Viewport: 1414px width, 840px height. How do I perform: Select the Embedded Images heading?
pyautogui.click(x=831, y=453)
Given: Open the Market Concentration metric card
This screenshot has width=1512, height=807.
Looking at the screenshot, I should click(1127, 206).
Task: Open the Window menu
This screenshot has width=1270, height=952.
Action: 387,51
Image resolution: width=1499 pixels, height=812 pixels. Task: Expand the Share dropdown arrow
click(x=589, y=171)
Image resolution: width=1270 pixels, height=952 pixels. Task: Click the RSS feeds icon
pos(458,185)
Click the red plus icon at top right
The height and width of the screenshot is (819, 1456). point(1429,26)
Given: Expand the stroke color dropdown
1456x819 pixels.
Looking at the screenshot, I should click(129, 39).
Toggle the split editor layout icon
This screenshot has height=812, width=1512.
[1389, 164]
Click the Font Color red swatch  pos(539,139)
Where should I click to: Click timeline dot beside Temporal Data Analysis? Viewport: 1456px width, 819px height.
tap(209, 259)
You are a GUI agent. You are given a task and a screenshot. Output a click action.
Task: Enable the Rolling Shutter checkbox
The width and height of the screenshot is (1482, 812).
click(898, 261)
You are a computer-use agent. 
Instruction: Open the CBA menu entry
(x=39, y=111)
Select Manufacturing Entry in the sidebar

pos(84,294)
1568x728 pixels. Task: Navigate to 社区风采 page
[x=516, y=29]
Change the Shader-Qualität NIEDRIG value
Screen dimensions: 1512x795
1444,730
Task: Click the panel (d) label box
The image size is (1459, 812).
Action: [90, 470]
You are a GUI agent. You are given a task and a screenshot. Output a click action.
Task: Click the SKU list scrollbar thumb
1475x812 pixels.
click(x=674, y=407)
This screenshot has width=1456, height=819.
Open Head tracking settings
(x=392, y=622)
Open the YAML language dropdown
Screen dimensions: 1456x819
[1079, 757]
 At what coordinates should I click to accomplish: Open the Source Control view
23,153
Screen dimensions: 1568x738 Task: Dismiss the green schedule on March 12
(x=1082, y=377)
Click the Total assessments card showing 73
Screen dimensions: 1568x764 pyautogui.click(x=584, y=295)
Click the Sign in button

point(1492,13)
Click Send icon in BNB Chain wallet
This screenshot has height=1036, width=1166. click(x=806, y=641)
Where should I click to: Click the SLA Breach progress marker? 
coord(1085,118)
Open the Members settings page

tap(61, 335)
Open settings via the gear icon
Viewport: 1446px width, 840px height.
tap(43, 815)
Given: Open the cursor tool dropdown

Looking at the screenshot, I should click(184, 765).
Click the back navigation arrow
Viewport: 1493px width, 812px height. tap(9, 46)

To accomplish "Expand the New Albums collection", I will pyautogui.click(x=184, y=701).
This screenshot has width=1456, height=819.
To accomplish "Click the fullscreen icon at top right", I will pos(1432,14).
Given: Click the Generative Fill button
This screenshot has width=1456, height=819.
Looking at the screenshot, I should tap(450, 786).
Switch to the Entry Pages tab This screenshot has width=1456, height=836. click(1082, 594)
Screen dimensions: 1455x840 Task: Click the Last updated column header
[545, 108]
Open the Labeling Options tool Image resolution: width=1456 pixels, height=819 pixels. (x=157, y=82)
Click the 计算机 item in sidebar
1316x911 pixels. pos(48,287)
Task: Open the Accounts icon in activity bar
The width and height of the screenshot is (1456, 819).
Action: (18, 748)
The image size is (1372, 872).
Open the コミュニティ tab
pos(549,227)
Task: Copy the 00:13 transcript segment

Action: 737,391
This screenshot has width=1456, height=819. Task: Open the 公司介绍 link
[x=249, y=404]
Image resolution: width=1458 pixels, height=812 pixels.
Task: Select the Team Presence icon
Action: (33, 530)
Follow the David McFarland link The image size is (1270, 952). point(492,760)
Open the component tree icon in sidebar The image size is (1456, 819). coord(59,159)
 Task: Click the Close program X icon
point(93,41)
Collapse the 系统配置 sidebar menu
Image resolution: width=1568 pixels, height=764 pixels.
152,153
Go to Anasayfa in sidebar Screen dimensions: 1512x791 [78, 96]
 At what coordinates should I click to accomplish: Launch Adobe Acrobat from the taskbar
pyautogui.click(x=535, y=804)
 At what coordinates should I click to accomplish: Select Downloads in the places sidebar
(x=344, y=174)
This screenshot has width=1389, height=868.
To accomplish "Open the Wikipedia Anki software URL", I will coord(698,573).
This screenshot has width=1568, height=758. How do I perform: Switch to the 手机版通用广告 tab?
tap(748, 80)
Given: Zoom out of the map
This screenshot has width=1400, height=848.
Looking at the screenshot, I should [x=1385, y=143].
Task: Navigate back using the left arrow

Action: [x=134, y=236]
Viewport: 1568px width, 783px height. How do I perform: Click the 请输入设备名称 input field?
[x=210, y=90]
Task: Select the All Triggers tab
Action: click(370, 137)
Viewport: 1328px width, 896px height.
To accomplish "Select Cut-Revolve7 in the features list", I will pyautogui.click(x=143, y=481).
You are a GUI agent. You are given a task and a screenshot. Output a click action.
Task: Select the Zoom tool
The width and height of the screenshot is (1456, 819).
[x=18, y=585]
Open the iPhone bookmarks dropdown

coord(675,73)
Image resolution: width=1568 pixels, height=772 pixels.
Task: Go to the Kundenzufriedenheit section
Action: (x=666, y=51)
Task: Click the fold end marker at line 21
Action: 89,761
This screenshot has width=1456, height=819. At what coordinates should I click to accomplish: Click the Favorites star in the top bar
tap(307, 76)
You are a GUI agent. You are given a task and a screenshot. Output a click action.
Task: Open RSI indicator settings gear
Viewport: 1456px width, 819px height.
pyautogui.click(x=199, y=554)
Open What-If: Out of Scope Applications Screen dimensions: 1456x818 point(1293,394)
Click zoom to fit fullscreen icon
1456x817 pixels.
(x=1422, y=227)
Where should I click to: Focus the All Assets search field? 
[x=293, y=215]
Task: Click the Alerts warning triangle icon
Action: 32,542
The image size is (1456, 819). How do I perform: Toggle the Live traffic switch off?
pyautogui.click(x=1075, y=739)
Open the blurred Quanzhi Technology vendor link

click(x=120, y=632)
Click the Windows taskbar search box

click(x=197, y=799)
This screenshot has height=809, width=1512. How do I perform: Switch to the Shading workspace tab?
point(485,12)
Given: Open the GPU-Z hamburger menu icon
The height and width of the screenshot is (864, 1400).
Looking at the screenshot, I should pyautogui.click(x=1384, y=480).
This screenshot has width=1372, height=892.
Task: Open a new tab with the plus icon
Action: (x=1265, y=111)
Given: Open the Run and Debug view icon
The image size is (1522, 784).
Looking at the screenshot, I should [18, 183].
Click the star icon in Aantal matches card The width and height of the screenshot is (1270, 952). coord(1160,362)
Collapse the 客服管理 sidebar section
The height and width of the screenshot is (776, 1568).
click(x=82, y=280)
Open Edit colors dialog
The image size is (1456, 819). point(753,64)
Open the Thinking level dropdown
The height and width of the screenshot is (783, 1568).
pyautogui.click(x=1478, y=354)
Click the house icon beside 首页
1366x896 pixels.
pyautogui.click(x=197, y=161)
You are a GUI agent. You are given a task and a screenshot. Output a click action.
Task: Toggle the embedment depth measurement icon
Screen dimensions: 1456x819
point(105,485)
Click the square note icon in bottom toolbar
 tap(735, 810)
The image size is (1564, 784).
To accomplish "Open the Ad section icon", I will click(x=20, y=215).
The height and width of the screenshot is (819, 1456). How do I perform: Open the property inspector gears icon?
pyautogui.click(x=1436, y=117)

----

## Exercise goal
Word for word, repeat every record.

## Response to this task
Viewport: 1414px width, 840px height. How do I perform: Select the Embedded Images heading?
pyautogui.click(x=831, y=453)
Given: Open the Market Concentration metric card
This screenshot has width=1512, height=807.
Looking at the screenshot, I should click(1127, 206).
Task: Open the Window menu
This screenshot has width=1270, height=952.
Action: 387,51
Image resolution: width=1499 pixels, height=812 pixels. Task: Expand the Share dropdown arrow
click(x=589, y=171)
Image resolution: width=1270 pixels, height=952 pixels. Task: Click the RSS feeds icon
pos(458,185)
Click the red plus icon at top right
The height and width of the screenshot is (819, 1456). point(1429,26)
Given: Expand the stroke color dropdown
1456x819 pixels.
Looking at the screenshot, I should click(129, 39).
Toggle the split editor layout icon
This screenshot has height=812, width=1512.
[1389, 164]
Click the Font Color red swatch  pos(539,139)
Where should I click to: Click timeline dot beside Temporal Data Analysis? Viewport: 1456px width, 819px height.
tap(209, 259)
You are a GUI agent. You are given a task and a screenshot. Output a click action.
Task: Enable the Rolling Shutter checkbox
The width and height of the screenshot is (1482, 812).
click(898, 261)
You are a computer-use agent. 
Instruction: Open the CBA menu entry
(x=39, y=111)
Select Manufacturing Entry in the sidebar

pos(84,294)
1568x728 pixels. Task: Navigate to 社区风采 page
[x=516, y=29]
Change the Shader-Qualität NIEDRIG value
Screen dimensions: 1512x795
1444,730
Task: Click the panel (d) label box
The image size is (1459, 812).
Action: [90, 470]
You are a GUI agent. You are given a task and a screenshot. Output a click action.
Task: Click the SKU list scrollbar thumb
1475x812 pixels.
click(x=674, y=407)
This screenshot has width=1456, height=819.
Open Head tracking settings
(x=392, y=622)
Open the YAML language dropdown
Screen dimensions: 1456x819
[1079, 757]
 At what coordinates should I click to accomplish: Open the Source Control view
23,153
Screen dimensions: 1568x738 Task: Dismiss the green schedule on March 12
(x=1082, y=377)
Click the Total assessments card showing 73
Screen dimensions: 1568x764 pyautogui.click(x=584, y=295)
Click the Sign in button

point(1492,13)
Click Send icon in BNB Chain wallet
This screenshot has height=1036, width=1166. click(x=806, y=641)
Where should I click to: Click the SLA Breach progress marker? 
coord(1085,118)
Open the Members settings page

tap(61, 335)
Open settings via the gear icon
Viewport: 1446px width, 840px height.
tap(43, 815)
Given: Open the cursor tool dropdown

Looking at the screenshot, I should click(184, 765).
Click the back navigation arrow
Viewport: 1493px width, 812px height. tap(9, 46)

To accomplish "Expand the New Albums collection", I will pyautogui.click(x=184, y=701).
This screenshot has width=1456, height=819.
To accomplish "Click the fullscreen icon at top right", I will pos(1432,14).
Given: Click the Generative Fill button
This screenshot has width=1456, height=819.
Looking at the screenshot, I should tap(450, 786).
Switch to the Entry Pages tab This screenshot has width=1456, height=836. click(1082, 594)
Screen dimensions: 1455x840 Task: Click the Last updated column header
[545, 108]
Open the Labeling Options tool Image resolution: width=1456 pixels, height=819 pixels. (x=157, y=82)
Click the 计算机 item in sidebar
1316x911 pixels. pos(48,287)
Task: Open the Accounts icon in activity bar
The width and height of the screenshot is (1456, 819).
Action: (18, 748)
The image size is (1372, 872).
Open the コミュニティ tab
pos(549,227)
Task: Copy the 00:13 transcript segment

Action: 737,391
This screenshot has width=1456, height=819. Task: Open the 公司介绍 link
[x=249, y=404]
Image resolution: width=1458 pixels, height=812 pixels.
Task: Select the Team Presence icon
Action: (33, 530)
Follow the David McFarland link The image size is (1270, 952). point(492,760)
Open the component tree icon in sidebar The image size is (1456, 819). coord(59,159)
 Task: Click the Close program X icon
point(93,41)
Collapse the 系统配置 sidebar menu
Image resolution: width=1568 pixels, height=764 pixels.
152,153
Go to Anasayfa in sidebar Screen dimensions: 1512x791 [78, 96]
 At what coordinates should I click to accomplish: Launch Adobe Acrobat from the taskbar
pyautogui.click(x=535, y=804)
 At what coordinates should I click to accomplish: Select Downloads in the places sidebar
(x=344, y=174)
This screenshot has width=1389, height=868.
To accomplish "Open the Wikipedia Anki software URL", I will coord(698,573).
This screenshot has width=1568, height=758. How do I perform: Switch to the 手机版通用广告 tab?
tap(748, 80)
Given: Zoom out of the map
This screenshot has width=1400, height=848.
Looking at the screenshot, I should [x=1385, y=143].
Task: Navigate back using the left arrow

Action: [x=134, y=236]
Viewport: 1568px width, 783px height. How do I perform: Click the 请输入设备名称 input field?
[x=210, y=90]
Task: Select the All Triggers tab
Action: click(370, 137)
Viewport: 1328px width, 896px height.
To accomplish "Select Cut-Revolve7 in the features list", I will pyautogui.click(x=143, y=481).
You are a GUI agent. You are given a task and a screenshot. Output a click action.
Task: Select the Zoom tool
The width and height of the screenshot is (1456, 819).
[x=18, y=585]
Open the iPhone bookmarks dropdown

coord(675,73)
Image resolution: width=1568 pixels, height=772 pixels.
Task: Go to the Kundenzufriedenheit section
Action: (x=666, y=51)
Task: Click the fold end marker at line 21
Action: 89,761
This screenshot has width=1456, height=819. At what coordinates should I click to accomplish: Click the Favorites star in the top bar
tap(307, 76)
You are a GUI agent. You are given a task and a screenshot. Output a click action.
Task: Open RSI indicator settings gear
Viewport: 1456px width, 819px height.
pyautogui.click(x=199, y=554)
Open What-If: Out of Scope Applications Screen dimensions: 1456x818 point(1293,394)
Click zoom to fit fullscreen icon
1456x817 pixels.
(x=1422, y=227)
Where should I click to: Focus the All Assets search field? 
[x=293, y=215]
Task: Click the Alerts warning triangle icon
Action: 32,542
The image size is (1456, 819). How do I perform: Toggle the Live traffic switch off?
pyautogui.click(x=1075, y=739)
Open the blurred Quanzhi Technology vendor link

click(x=120, y=632)
Click the Windows taskbar search box

click(x=197, y=799)
This screenshot has height=809, width=1512. How do I perform: Switch to the Shading workspace tab?
point(485,12)
Given: Open the GPU-Z hamburger menu icon
The height and width of the screenshot is (864, 1400).
Looking at the screenshot, I should pyautogui.click(x=1384, y=480).
This screenshot has width=1372, height=892.
Task: Open a new tab with the plus icon
Action: (x=1265, y=111)
Given: Open the Run and Debug view icon
The image size is (1522, 784).
Looking at the screenshot, I should [18, 183].
Click the star icon in Aantal matches card The width and height of the screenshot is (1270, 952). coord(1160,362)
Collapse the 客服管理 sidebar section
The height and width of the screenshot is (776, 1568).
click(x=82, y=280)
Open Edit colors dialog
The image size is (1456, 819). point(753,64)
Open the Thinking level dropdown
The height and width of the screenshot is (783, 1568).
pyautogui.click(x=1478, y=354)
Click the house icon beside 首页
1366x896 pixels.
pyautogui.click(x=197, y=161)
You are a GUI agent. You are given a task and a screenshot. Output a click action.
Task: Toggle the embedment depth measurement icon
Screen dimensions: 1456x819
point(105,485)
Click the square note icon in bottom toolbar
 tap(735, 810)
The image size is (1564, 784).
To accomplish "Open the Ad section icon", I will click(x=20, y=215).
The height and width of the screenshot is (819, 1456). How do I perform: Open the property inspector gears icon?
pyautogui.click(x=1436, y=117)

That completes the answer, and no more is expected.